1,8-Cineole Protects Against Liver Toxicity Induced by Aroclor-1254 in a Rat Model.

This study aimed to demonstrate the protective effect of 1,8-cineole against Aroclor 1254 (A1254)-induced liver toxicity in male rats and to elucidate the underlying mechanisms. A1254 is among the persistent organic pollutants and is a toxic substance that can cause serious damage to various organs such as the liver, brain, and lungs. 1,8-cineole, a monoterpene, possesses significant pharmacological activities such as antioxidant, anti-inflammatory, and anticancer effects. Thirty-two healthy young (4-6 weeks) male Wistar albino rats (200-300 g) were used. The animals were randomly divided into four equal groups: Control, Aroclor, Cineole, and Aroclor+Cineole (n = 8). Rats were daily administered A1254 (1 mg/kg, intraperitoneally) either alone or in combination with 1,8-cineole (100 mg/kg orally in corn oil) for 30 days. The liver tissues and serum were collected from the rats under anesthesia. The protective effect of 1,8-cineole against A1254-induced liver damage was demonstrated using ELISA, RT-PCR, histopathological analysis, and immunohistochemical evaluation methods.

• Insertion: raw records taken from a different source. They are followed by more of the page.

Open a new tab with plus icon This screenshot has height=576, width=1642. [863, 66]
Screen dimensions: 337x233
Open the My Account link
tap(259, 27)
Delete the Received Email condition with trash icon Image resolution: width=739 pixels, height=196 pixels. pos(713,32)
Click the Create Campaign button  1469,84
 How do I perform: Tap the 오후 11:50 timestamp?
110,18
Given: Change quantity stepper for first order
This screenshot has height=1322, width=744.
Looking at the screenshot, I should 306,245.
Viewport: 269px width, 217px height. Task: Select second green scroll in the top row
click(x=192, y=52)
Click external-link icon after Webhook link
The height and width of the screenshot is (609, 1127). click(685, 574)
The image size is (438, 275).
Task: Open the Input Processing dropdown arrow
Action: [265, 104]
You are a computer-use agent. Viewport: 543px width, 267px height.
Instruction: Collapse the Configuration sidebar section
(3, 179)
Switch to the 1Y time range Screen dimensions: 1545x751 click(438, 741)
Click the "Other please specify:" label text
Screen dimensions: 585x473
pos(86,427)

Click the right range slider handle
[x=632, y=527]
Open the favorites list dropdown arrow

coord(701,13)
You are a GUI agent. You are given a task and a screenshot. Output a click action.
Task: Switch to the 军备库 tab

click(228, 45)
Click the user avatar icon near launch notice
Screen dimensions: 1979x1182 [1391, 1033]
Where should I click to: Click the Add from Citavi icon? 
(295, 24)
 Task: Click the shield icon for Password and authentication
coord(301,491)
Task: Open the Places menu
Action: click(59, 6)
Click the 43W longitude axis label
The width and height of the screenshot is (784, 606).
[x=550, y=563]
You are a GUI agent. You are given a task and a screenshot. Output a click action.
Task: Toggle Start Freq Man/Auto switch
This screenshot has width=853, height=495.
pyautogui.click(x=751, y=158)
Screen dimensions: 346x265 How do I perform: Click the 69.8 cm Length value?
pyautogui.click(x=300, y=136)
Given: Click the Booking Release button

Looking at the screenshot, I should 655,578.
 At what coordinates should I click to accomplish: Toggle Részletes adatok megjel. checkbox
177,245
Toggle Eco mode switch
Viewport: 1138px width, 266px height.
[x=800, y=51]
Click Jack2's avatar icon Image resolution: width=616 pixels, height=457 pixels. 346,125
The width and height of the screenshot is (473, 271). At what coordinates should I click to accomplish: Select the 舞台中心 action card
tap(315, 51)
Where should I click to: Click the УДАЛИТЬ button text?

A1254 administration increased the total oxidant status (TOS) level and triggered oxidative stress by decreasing the total antioxidant status (TAS). However, 1,8-cineole significantly reduced TOS levels and increased TAS levels in serum and liver tissues (p < 0.05). A1254 increased the pro-apoptotic Bax gene expression in liver tissues, while 1,8-cineole significantly decreased (p < 0.05). Similarly, A1254 increased the gene expressions of pro-inflammatory cytokines tumor necrosis factor alpha (TNF-α), interleukin-1-beta (IL-1β), inducible nitric oxide synthase (iNOS), and interferon-gamma (INF-γ) in liver tissues, whereas 1,8-cineole decreased the expression of these genes (p < 0.05). Moreover, 1,8-cineole reduced the histopathological changes associated with A1254-induced oxidative stress and inflammation in liver tissues. In conclusion, 1,8-cineole may be a protective agent due to its anti-apoptotic effect, reduction of oxidative damage, anti-inflammatory efficacy, and amelioration of histopathological changes in liver toxicity.